§ **Supplied passage**
▬▬▬▬▬▬▬▬▬▬

30 July 2010

Resurrecting the e-word at UNICEF

Earlier this week I was invited to be on a panel designed to help stress-test UNICEF's new "equity approach" to its programming. The panel was chaired by the new Executive Director, Tony Lake.

The hypothesis that Lake and his team have advanced is that the way to improve the cost-effectiveness of their work and to accelerate progress towards the MDGs is to focus on the groups of children and women who are most deprived in terms of indicators such as under 5 mortality rates, maternal mortality and undernutrition.

Over the course of the day presentations were made by a team of UNICEF analysts, exploring this hypothesis. The team worked through several questions: when is it more expensive to reach the most deprived? Is the per-person impact of doing so larger than the impact on the less deprived? What does this translate into in terms of overall disease burdens? What do the resulting benefit-cost ratios look like?

▬▬▬▬▬▬▬▬▬▬

§ **Exercise data**
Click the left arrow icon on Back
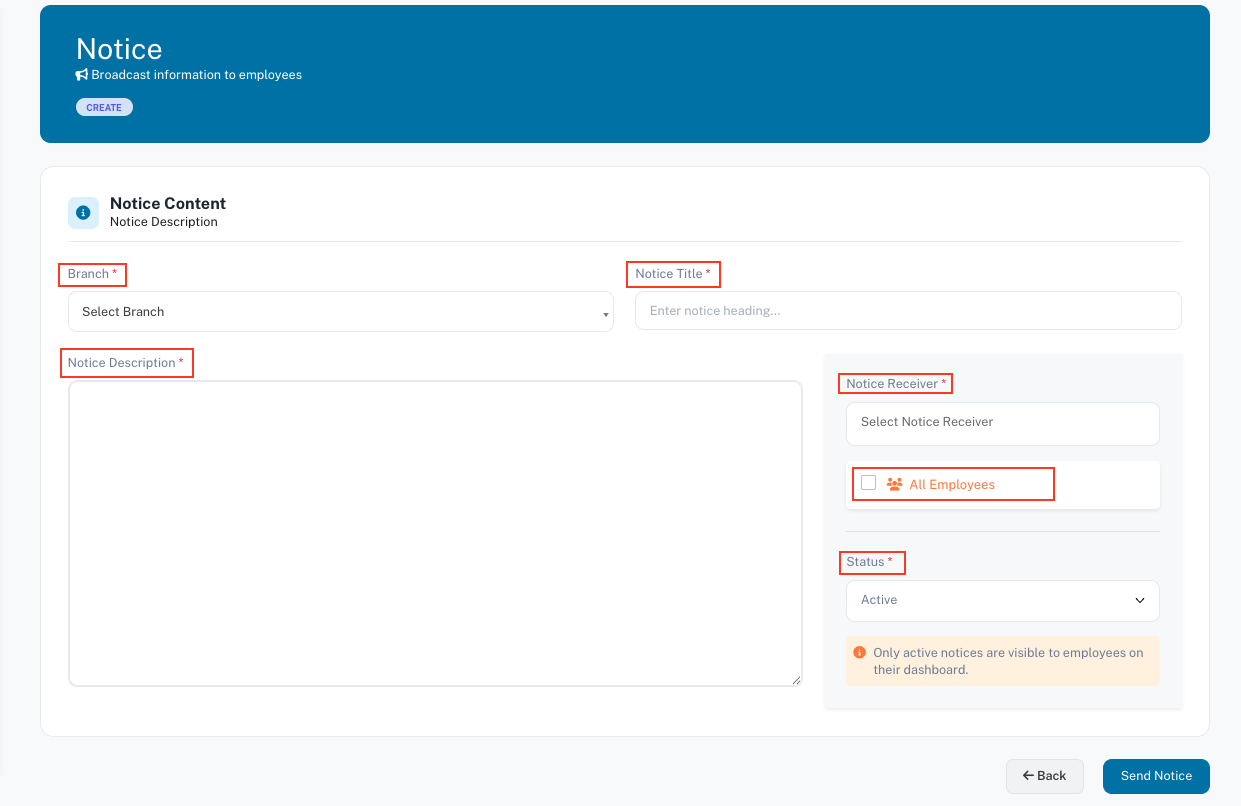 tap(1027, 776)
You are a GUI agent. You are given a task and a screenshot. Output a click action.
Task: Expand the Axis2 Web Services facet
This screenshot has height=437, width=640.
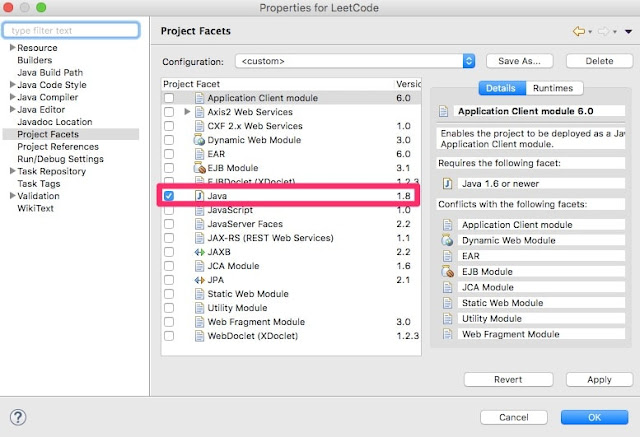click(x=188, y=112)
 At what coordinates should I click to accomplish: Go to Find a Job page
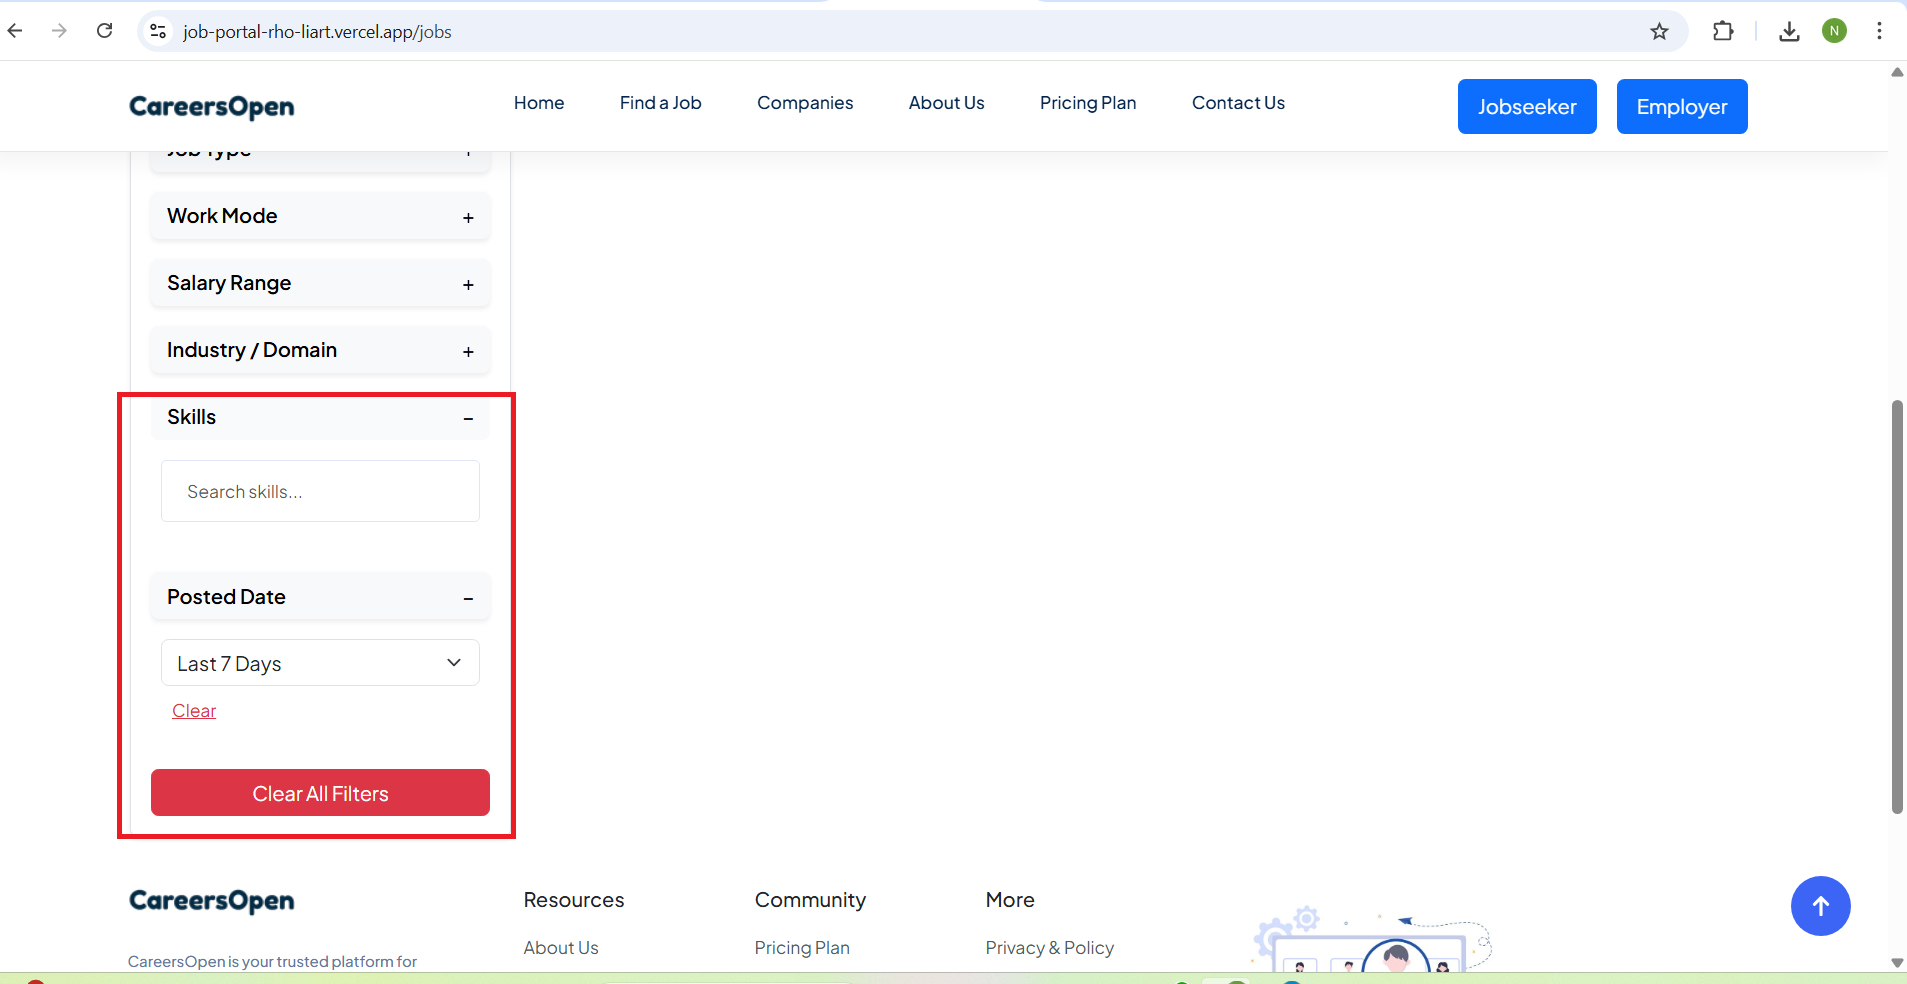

▬▬▬▬▬▬▬▬▬▬

§ **Activities**
1. List the indicators of deprivation that the passage on UNICEF's equity approach names.
2. Say whether each statement agrees with the passage on UNICEF's equity approach. Answer yes or no, and quote the deciding words. (a) The panel was chaired by Tony Lake. (b) The presentations were made by outside consultants. (c) The writer was invited to be on the panel last month.

§ **Response list**
1.
- Under 5 mortality rates
- Maternal mortality
- Undernutrition

2.
(a) Yes: "The panel was chaired by the new Executive Director, Tony Lake."
(b) No: "presentations were made by a team of UNICEF analysts"
(c) No: "Earlier this week I was invited to be on a panel"